Ellen George, cancer survivor

Library media specialist shares experience


Library media specialist Ellen George was diagnosed with stage four uterine cancer in 2005. George reflects on her battle to beat the disease.

Nietzsche Deuel

Book club adviser and library media specialist Ellen George said she vividly recalls her initial surprise after being diagnosed with stage four uterine cancer in 2005.

“It was a surprise because I was only 50 years old and that just wasn’t in my family history or anything. You just can’t believe it at first, but you have to, and so it’s just a process everyone goes through on your own,” George said.

Senior book club president Arielle Vlodaver said George had a lot of internal strength in order to maintain her high spirits.

“I think she’s really strong to persevere through (her cancer) and still be a really kind hearted person. She hasn’t ever made anyone feel sorry for her,” Vlodaver said.

George said being diagnosed with cancer doesn’t just affect her, but also the people who know her.

“Everybody in your circle experiences cancer too, and it’s hard, because it’s scary, and there’s no guaranteed outcome with some of the diagnoses,” George said.

Social studies teacher Carley Kregness, who has worked at Park since 1994, said she felt it was unfair for George to have been diagnosed with cancer.

“(I felt) exactly what you expect when a friend is diagnosed with cancer. I was really upset and really sad, (I) wanted to be supportive,” Kregness said. “She was too young, but I know young people get cancer.”

George said she had many friends who helped her when she could no longer help herself.

“I had friends of mine who I hadn’t seen in years, (they) were mothers of my daughter’s friends, a couple of them came over and cleaned my house which was a total pigsty by that time,” George said. “People wouldn’t even think about that, but it meant a lot when I could no more get up and care about that kind of stuff.”

According to Vlodaver, small deeds can be more impactful than more elaborate actions.

“I think each action makes a difference and that the world is made up of small good deeds, not even the huge (good deeds), its just all the small good deeds,” Vlodaver said.

George said she learned positivity can come from negative experiences.

“There are gifts that come from it that I wouldn’t wish upon anybody, but you do learn a lot about yourself and what you believe is important, what you’d really miss if you didn’t have your life,” George said.

According to Kregness, George is helpful, generous and a great resource for students.
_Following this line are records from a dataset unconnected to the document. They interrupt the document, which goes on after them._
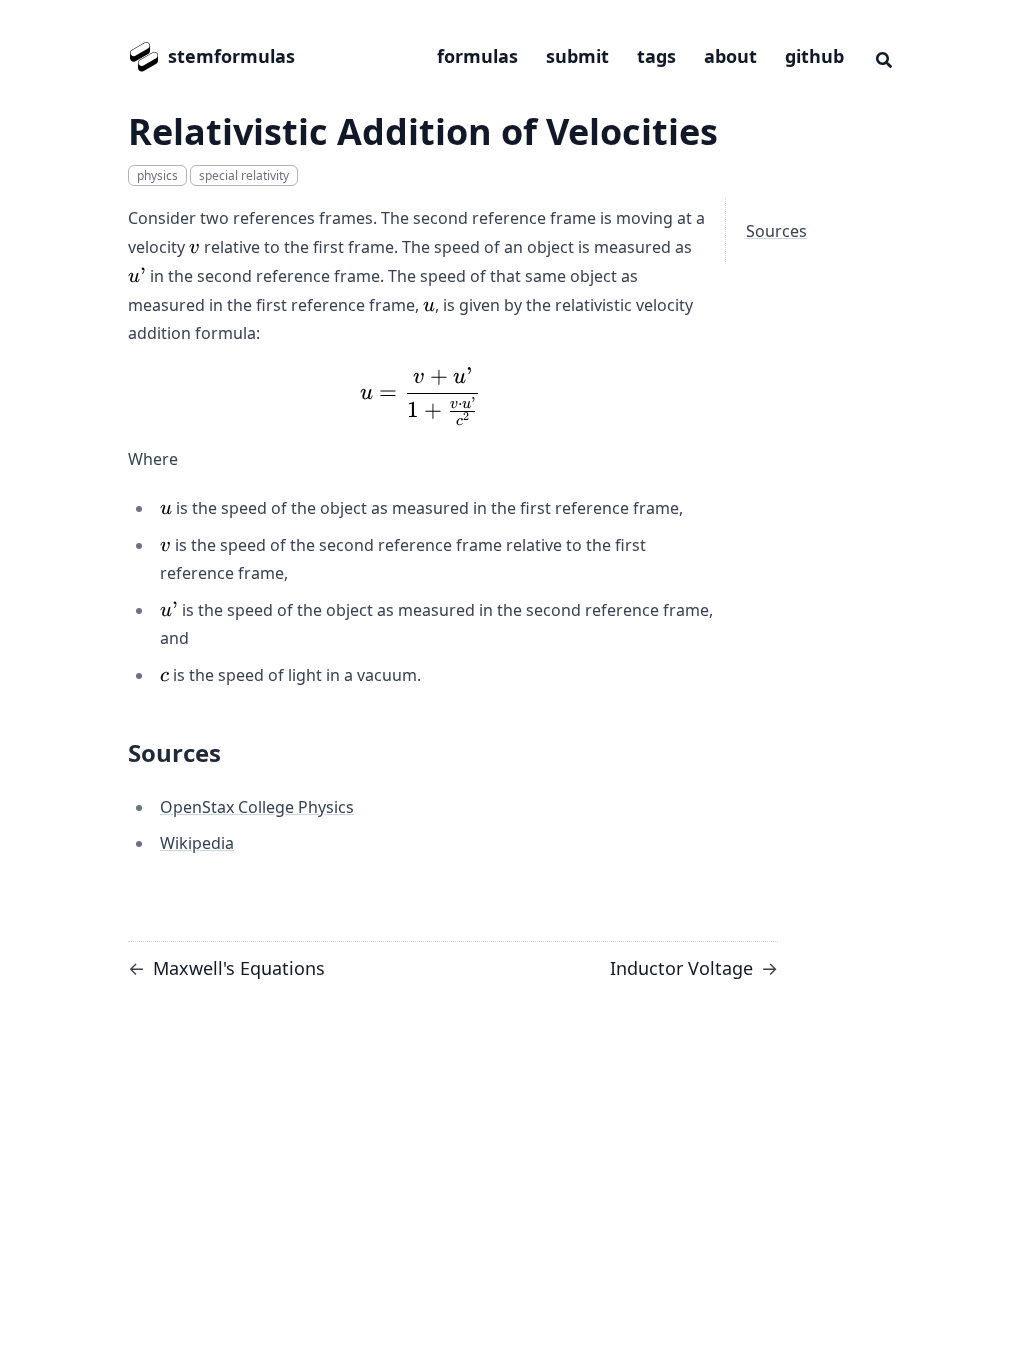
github (814, 56)
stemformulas (231, 56)
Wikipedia (197, 843)
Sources (776, 231)
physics (157, 175)
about (730, 56)
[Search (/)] (884, 57)
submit (577, 56)
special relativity (244, 175)
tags (656, 56)
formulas (477, 56)
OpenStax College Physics (257, 807)
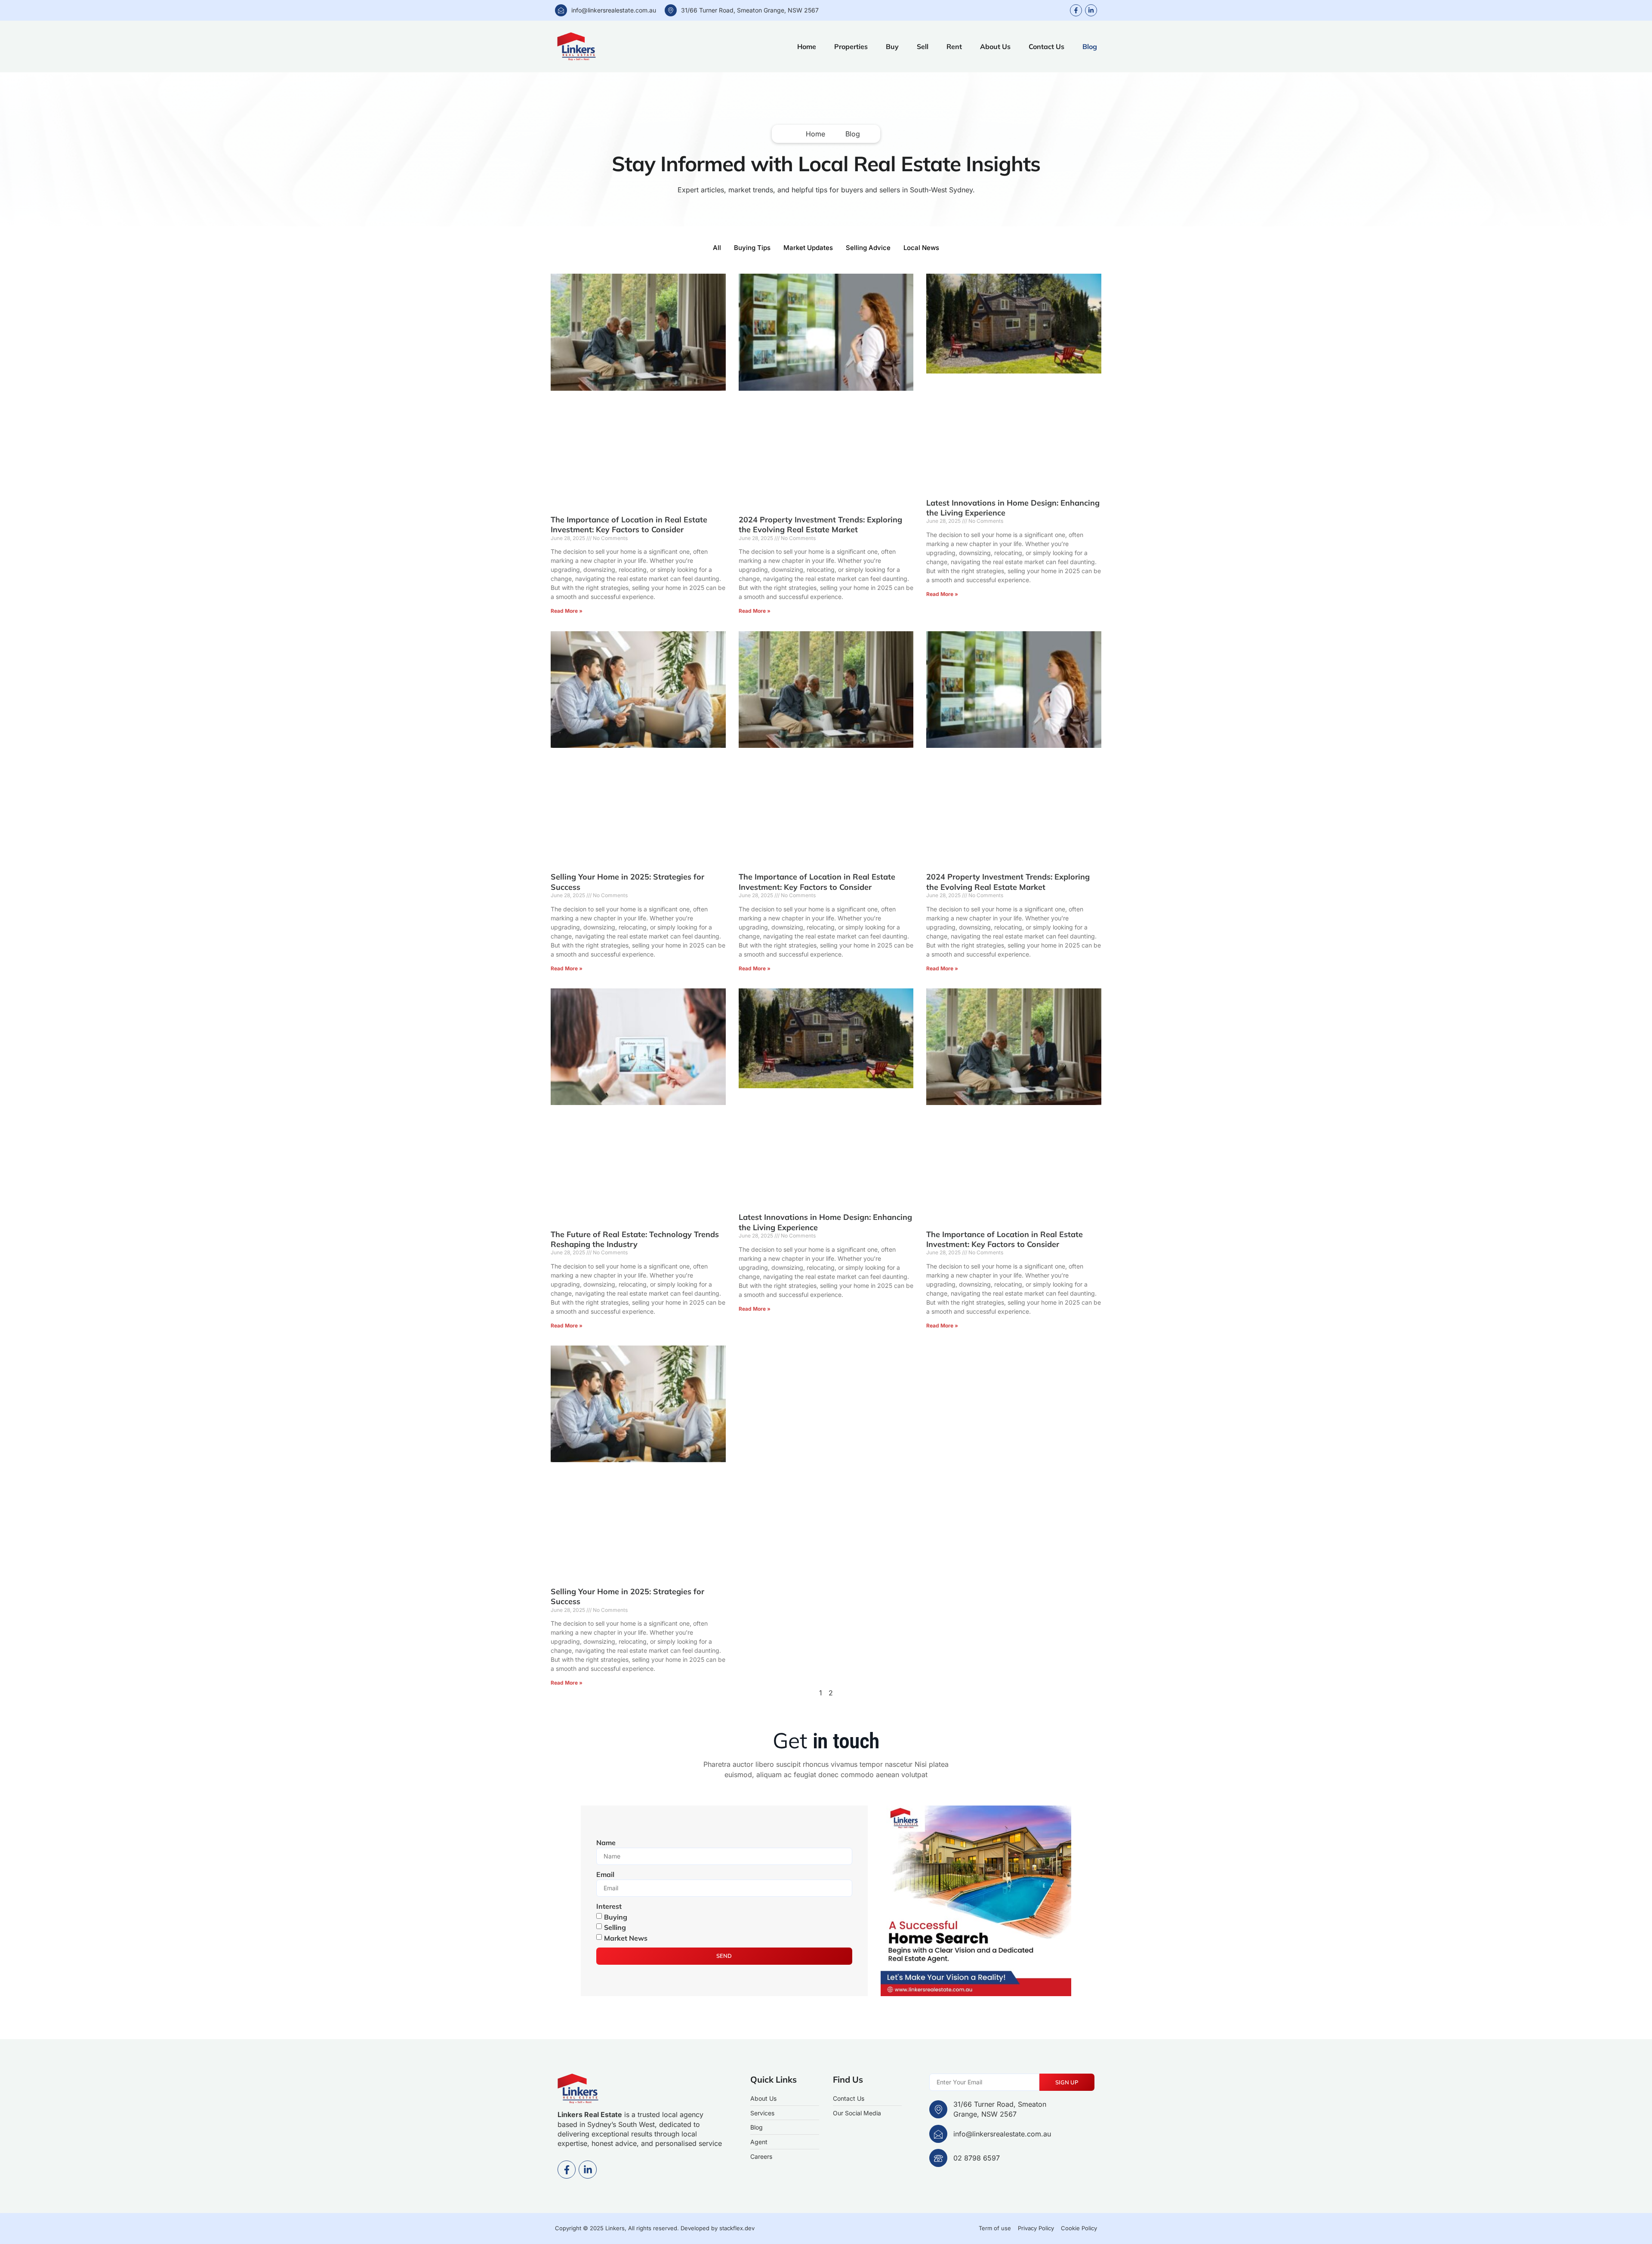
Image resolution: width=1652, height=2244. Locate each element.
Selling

“George is infinitely patient, incredibly helpful to students and teachers. She’s willing to give tons of her free time to students and teachers to be more successful and support them. We are really lucky to have her here,” Kregness said.

George said she is most thankful for her husband who looked after her while she was dealing with cancer

“My husband (was my biggest support). I can’t say enough about how kind he was and handled everything in our lives. It’s a real tough thing to be the major support system for someone that’s going through cancer,” George said.

According to George, she valued her life and wasn’t going to let cancer stop her from living the way she wanted to.

“I think the biggest thing I learned was I couldn’t choose the outcome, but I could choose how I got to the outcome,” George said. “So my choice was to live as if I were going to live and to enjoy and to cherish the things that were in my life. That was everything from people to all the animals in my life.”